When I came back to Beirut that December, I was anxious to go back to the Netherlands because my parents’ house didn’t feel mine.
I was an intruder for two weeks, sleeping in my old bed, in my old room, that did not smell like Burberry Summer, my perfume of choice that year.
In Wardehopflein 15C, I learned to cook for the very first time.
In that tiny kitchen without basic amenities such as an oven and a freezer, I experimented, making dishes I had known my whole life and trying new things. The more I cooked, the better the house smelled.
So I persisted. I burned some dishes, like microwavable lasagna, but that only seemed to enrich the smell of the apartment, making it more and more familiar. I stocked the shelves with all my favorites so that I could make a meal at any moment. I even had zaatar from home to make sandwiches for guests (and that was a success every single time).
Then there’s that joint dining room/sitting room that the three of us shared and the reason why you can’t call the place tiny.
Because it could always hold more people than we ever expected it. Let alone those massive windows that had a view to die for.
Like when I had that crazy idea to host a Lebanese night for over 20 people. We thought the place would simply not fit, but after we pushed the furniture around, it ended up being the location to one of my most favorite memories. We danced, we ate, we sang, we took photos all night long- and no one felt uncomfortable.
And that wasn’t a one-off incident.
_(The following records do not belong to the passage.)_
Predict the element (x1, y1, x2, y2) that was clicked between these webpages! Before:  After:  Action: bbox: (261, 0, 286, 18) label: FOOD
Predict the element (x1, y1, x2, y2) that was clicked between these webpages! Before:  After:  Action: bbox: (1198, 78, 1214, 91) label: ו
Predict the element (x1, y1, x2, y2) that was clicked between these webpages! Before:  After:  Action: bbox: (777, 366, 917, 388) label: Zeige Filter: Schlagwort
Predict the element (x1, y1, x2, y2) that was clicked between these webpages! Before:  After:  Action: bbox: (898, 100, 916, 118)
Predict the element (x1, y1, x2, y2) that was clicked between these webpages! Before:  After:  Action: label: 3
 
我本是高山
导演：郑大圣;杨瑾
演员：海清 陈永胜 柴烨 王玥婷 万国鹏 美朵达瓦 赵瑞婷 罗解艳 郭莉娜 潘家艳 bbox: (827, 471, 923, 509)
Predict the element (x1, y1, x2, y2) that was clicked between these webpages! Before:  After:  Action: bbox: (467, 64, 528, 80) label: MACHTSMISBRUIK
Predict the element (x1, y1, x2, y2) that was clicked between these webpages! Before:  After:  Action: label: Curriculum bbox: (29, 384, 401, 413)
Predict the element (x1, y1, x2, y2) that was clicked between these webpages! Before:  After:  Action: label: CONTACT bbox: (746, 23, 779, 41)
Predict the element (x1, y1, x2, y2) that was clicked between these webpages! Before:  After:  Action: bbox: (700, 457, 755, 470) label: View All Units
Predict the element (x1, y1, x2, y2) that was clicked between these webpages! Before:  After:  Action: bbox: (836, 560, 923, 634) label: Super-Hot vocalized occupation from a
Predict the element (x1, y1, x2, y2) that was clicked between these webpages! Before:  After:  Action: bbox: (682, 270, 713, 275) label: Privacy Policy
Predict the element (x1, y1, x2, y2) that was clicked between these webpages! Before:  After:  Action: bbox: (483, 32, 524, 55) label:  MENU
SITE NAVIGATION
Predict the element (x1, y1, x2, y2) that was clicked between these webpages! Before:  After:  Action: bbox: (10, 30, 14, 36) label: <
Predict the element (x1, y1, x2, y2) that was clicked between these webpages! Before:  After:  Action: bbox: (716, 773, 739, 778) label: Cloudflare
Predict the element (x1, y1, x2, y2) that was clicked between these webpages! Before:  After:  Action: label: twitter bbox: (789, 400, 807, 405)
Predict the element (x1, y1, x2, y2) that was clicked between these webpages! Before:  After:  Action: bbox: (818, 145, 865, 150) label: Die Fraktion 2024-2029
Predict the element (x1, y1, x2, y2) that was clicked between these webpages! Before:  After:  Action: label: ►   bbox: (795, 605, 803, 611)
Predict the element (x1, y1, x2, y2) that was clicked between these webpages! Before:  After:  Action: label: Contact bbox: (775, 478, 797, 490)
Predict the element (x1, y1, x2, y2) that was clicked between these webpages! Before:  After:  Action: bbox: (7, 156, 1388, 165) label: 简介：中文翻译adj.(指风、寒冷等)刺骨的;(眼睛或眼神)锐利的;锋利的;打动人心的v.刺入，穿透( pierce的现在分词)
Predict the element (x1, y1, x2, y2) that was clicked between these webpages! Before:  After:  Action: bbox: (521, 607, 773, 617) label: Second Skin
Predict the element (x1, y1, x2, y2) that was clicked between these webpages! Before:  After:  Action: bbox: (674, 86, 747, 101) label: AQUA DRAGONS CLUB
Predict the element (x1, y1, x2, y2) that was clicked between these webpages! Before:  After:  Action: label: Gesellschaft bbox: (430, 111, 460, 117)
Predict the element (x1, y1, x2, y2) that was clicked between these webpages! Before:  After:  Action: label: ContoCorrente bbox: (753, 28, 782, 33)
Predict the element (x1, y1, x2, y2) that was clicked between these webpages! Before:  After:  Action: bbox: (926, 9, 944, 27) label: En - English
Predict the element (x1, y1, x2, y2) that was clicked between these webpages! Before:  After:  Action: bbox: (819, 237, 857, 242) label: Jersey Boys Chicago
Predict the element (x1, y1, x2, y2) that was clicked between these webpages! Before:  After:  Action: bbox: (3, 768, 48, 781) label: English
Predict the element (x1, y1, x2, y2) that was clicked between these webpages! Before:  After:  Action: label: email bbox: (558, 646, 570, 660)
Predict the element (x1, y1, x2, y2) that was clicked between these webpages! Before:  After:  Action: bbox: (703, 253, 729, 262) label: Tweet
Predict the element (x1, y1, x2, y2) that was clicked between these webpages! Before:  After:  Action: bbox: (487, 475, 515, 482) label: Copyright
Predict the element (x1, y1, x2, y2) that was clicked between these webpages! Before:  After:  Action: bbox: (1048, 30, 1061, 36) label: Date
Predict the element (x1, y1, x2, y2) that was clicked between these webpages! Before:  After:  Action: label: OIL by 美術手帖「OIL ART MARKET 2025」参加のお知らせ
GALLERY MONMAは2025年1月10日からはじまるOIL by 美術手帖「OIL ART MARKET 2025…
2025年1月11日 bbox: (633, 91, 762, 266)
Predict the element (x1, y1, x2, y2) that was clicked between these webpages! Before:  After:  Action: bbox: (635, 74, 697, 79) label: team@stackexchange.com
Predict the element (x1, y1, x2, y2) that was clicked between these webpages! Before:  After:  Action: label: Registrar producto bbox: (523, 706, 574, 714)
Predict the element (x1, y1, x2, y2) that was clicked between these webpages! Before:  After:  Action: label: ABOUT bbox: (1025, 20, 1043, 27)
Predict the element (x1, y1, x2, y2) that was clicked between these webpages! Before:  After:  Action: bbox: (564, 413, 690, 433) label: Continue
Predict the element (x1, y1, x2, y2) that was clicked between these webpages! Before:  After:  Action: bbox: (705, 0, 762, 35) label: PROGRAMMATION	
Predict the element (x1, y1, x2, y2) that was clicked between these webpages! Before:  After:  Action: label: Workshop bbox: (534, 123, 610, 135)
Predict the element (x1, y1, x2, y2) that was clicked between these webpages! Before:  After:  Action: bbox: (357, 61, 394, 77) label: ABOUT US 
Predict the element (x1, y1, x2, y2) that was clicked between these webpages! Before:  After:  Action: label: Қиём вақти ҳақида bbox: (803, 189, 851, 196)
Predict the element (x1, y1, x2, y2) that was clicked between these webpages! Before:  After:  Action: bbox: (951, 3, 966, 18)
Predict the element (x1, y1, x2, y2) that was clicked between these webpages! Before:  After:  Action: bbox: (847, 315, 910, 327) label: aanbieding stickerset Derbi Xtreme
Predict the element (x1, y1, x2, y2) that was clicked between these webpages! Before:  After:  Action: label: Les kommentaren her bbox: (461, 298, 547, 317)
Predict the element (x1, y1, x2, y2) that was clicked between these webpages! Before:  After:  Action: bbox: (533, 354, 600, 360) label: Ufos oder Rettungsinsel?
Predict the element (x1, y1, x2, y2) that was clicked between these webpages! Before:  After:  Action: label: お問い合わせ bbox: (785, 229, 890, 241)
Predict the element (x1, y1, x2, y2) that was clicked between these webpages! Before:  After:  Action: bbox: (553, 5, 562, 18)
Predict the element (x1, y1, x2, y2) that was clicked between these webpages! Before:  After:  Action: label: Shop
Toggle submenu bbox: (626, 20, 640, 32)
Through the year, there was always someone over, and they enriched the space in ways they can never imagine.
Their stories and experiences only served to make the place bigger than it actually was- and that made me truly happy.
Wardehofplein 15C is not a place I can forget easily, just like the city of Maastricht is not a place I can ever forget. I could probably write all the posts I can to describe my experience and still not come close to how I truly feel.
Just like I started the year, I ended it crying myself to sleep. Not because I was scared or anxious about not having AC, but because I did not have the heart to leave the very first place that I could call my own.